==== SOURCE MATERIAL ====
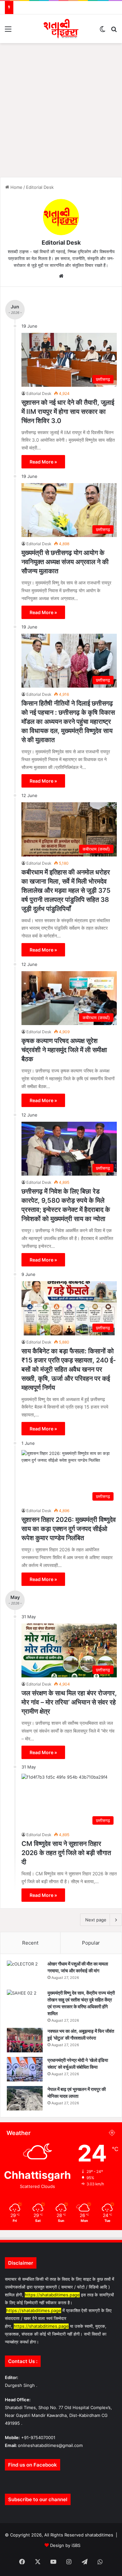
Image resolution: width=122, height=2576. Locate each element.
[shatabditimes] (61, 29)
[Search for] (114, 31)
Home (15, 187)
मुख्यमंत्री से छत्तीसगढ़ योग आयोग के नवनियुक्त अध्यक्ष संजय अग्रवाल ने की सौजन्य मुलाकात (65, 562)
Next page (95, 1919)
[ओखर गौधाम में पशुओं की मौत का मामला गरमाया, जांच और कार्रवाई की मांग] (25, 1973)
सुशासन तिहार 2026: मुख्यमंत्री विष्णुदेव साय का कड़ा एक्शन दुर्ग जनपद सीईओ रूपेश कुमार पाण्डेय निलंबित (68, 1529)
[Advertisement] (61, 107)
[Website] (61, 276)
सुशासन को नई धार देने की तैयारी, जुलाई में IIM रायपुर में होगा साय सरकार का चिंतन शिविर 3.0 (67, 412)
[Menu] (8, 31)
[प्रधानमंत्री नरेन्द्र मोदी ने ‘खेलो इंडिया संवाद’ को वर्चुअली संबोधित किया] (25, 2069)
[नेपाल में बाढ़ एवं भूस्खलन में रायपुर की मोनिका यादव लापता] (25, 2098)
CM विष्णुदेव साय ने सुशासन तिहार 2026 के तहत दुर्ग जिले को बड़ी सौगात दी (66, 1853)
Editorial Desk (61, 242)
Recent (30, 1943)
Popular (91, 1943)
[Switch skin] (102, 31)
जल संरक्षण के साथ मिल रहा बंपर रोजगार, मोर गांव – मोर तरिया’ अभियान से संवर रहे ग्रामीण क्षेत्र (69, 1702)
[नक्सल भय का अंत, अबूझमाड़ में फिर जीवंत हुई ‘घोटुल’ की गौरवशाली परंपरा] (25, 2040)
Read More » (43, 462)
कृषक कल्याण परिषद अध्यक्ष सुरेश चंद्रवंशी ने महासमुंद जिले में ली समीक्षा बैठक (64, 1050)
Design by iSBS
====
==== SOURCE MATERIAL ====
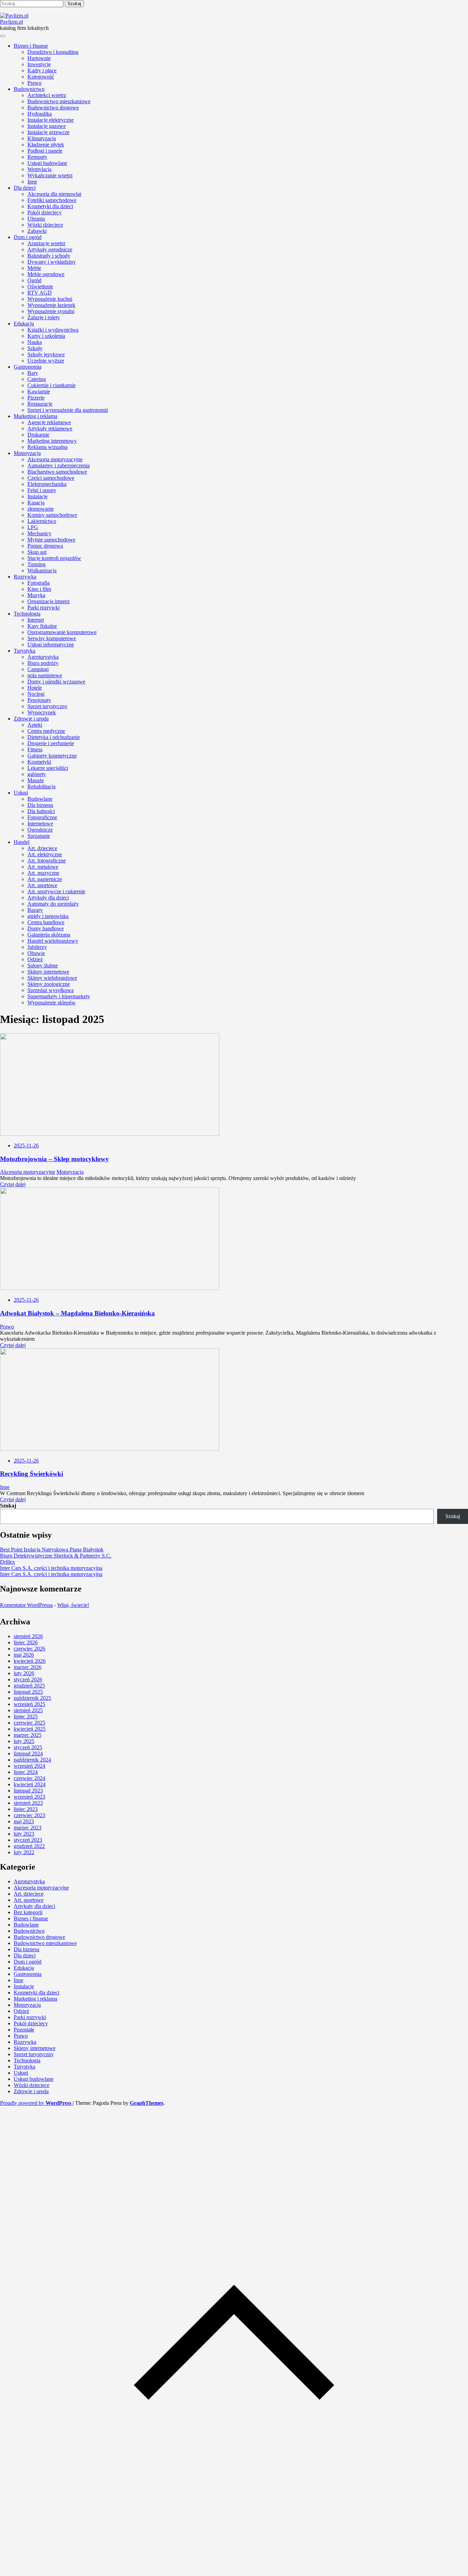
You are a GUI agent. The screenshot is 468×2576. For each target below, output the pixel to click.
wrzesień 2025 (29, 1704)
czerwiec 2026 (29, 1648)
====
==== SOURCE MATERIAL ====
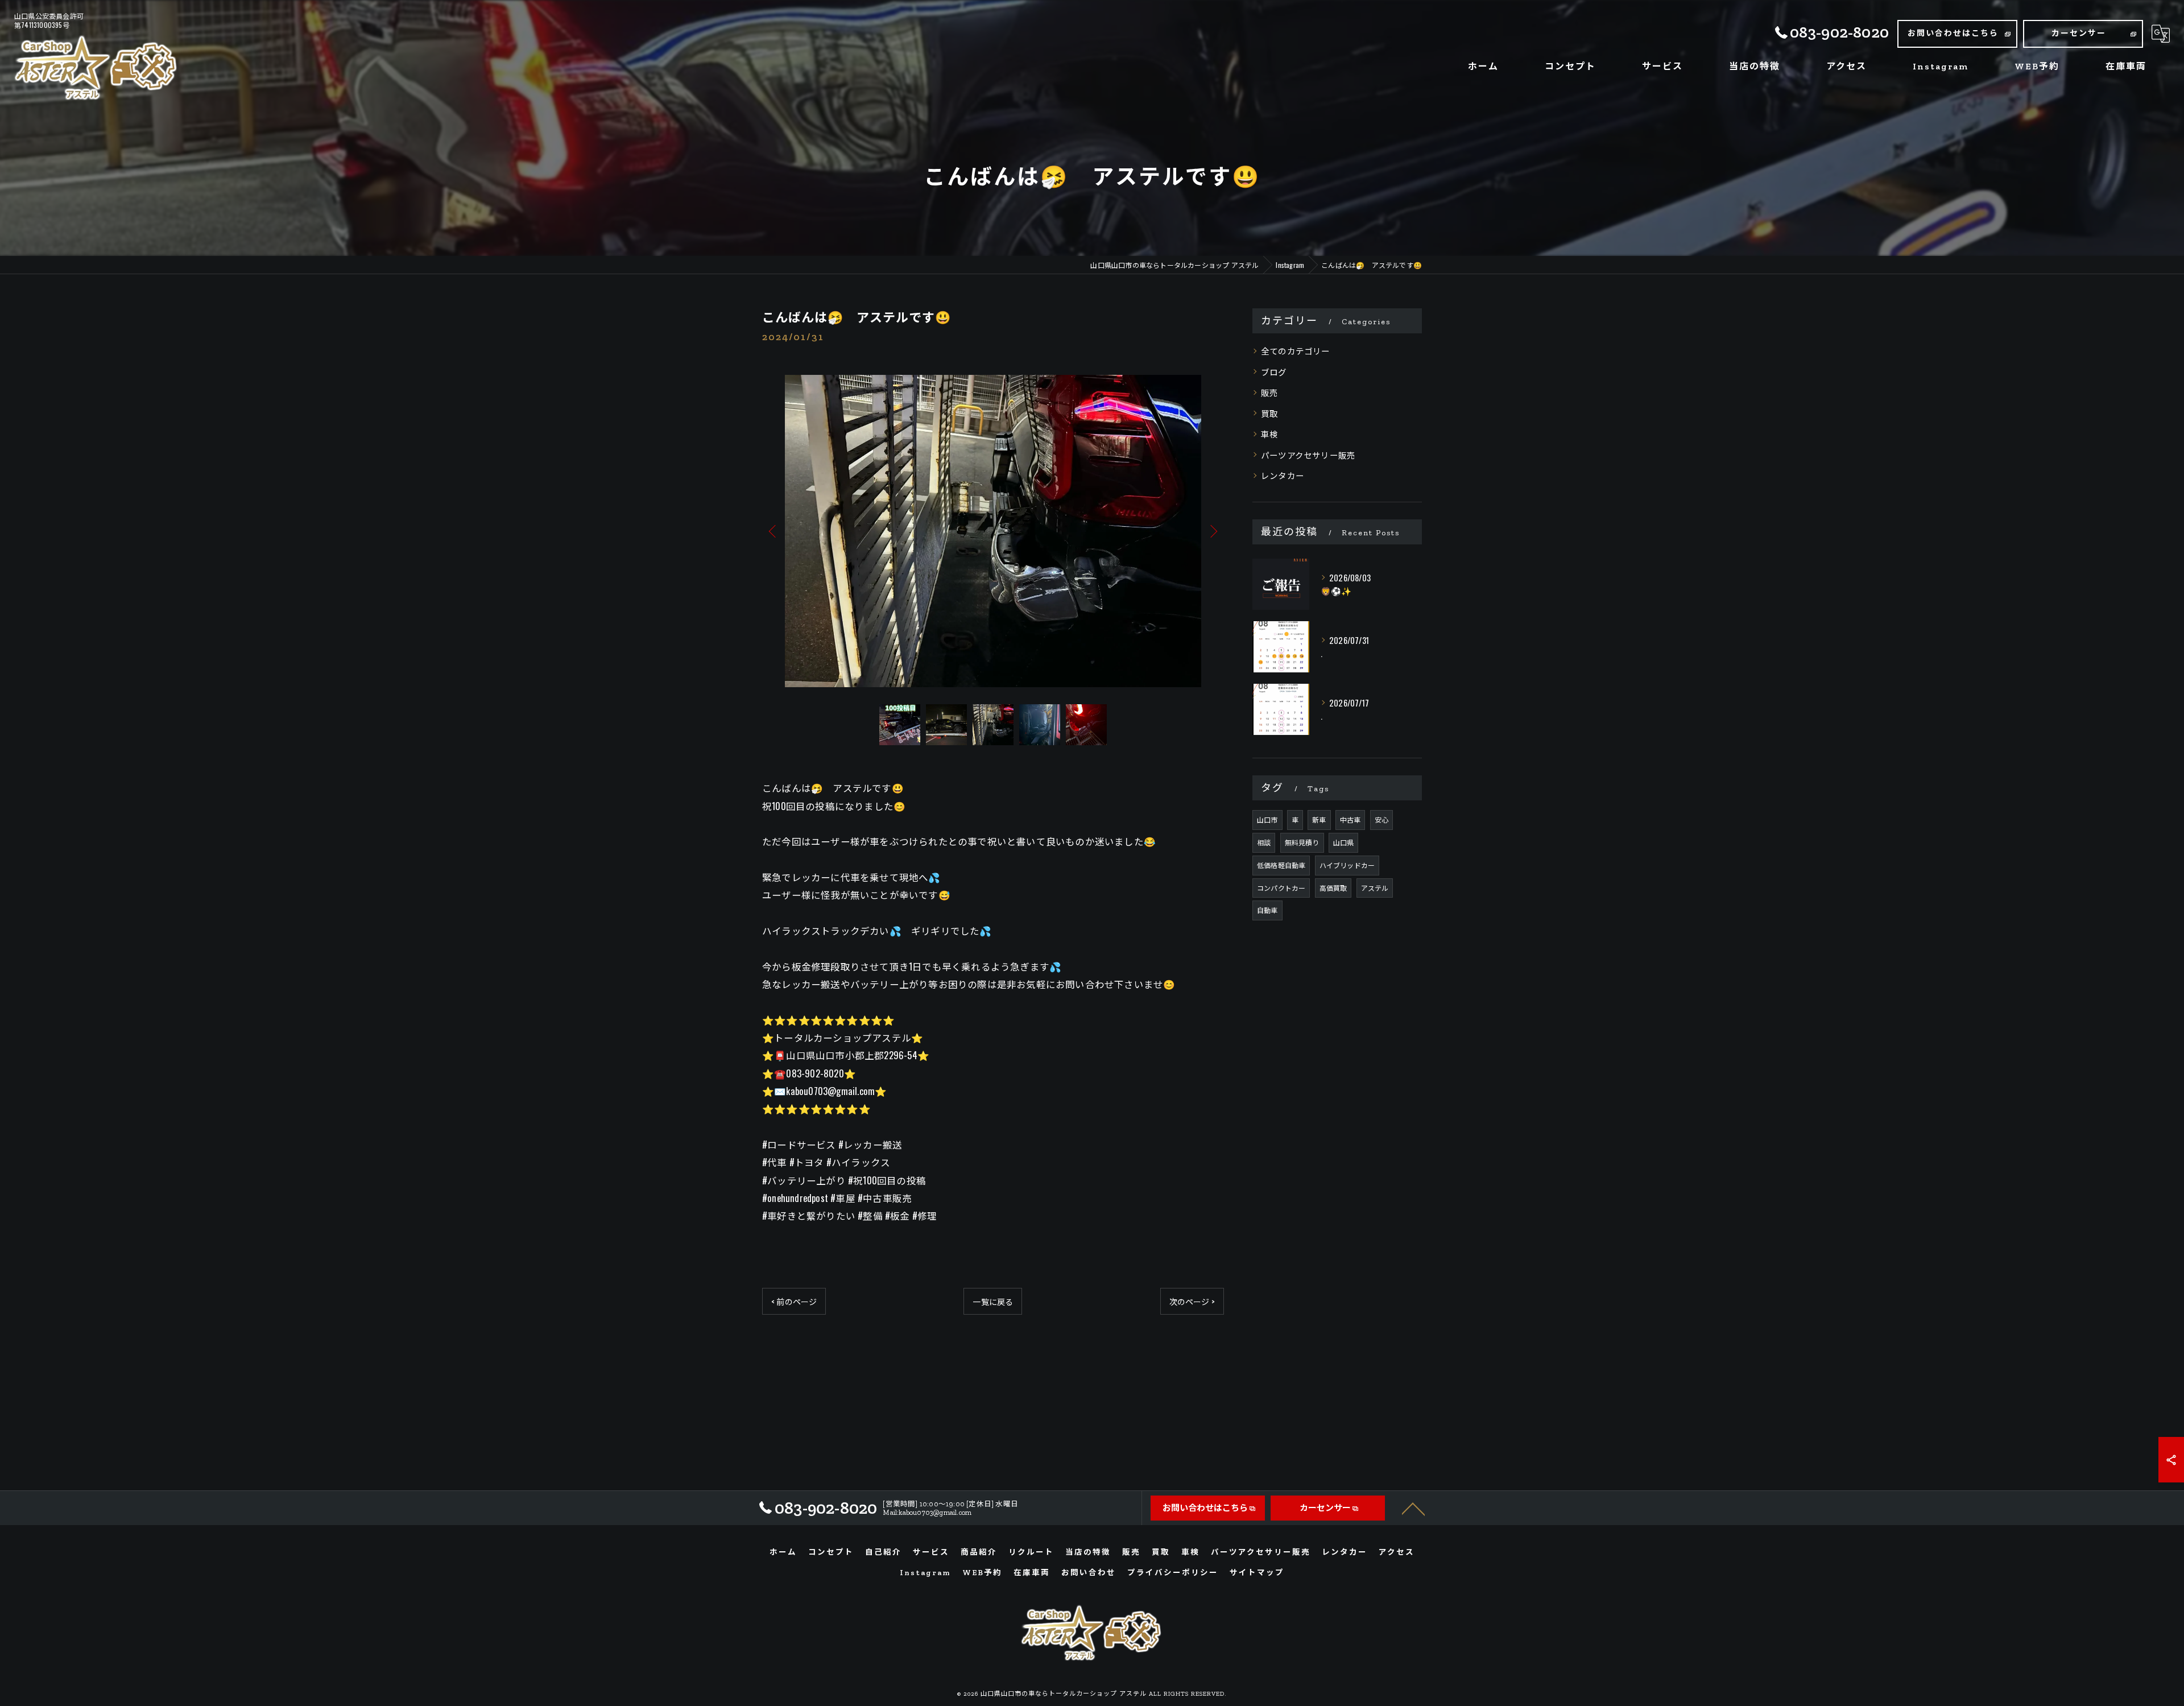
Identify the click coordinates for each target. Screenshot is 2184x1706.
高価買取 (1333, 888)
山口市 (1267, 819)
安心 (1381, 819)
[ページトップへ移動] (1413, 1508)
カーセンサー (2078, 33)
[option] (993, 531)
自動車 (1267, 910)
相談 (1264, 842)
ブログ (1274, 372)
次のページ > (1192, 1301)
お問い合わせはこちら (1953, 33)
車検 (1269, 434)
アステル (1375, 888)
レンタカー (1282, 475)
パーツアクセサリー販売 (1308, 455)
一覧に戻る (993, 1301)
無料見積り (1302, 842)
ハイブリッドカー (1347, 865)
====
(PROMPT)
The answer is the lines above between the line holding "जल संरक्षण के" and the line holding "Design by iSBS", inclusive, each written out exactly, and no others.

(RESPONSE BELOW)
जल संरक्षण के साथ मिल रहा बंपर रोजगार, मोर गांव – मोर तरिया’ अभियान से संवर रहे ग्रामीण क्षेत्र (69, 1702)
[नक्सल भय का अंत, अबूझमाड़ में फिर जीवंत हुई ‘घोटुल’ की गौरवशाली परंपरा] (25, 2040)
Read More » (43, 462)
कृषक कल्याण परिषद अध्यक्ष सुरेश चंद्रवंशी ने महासमुंद जिले में ली समीक्षा बैठक (64, 1050)
Design by iSBS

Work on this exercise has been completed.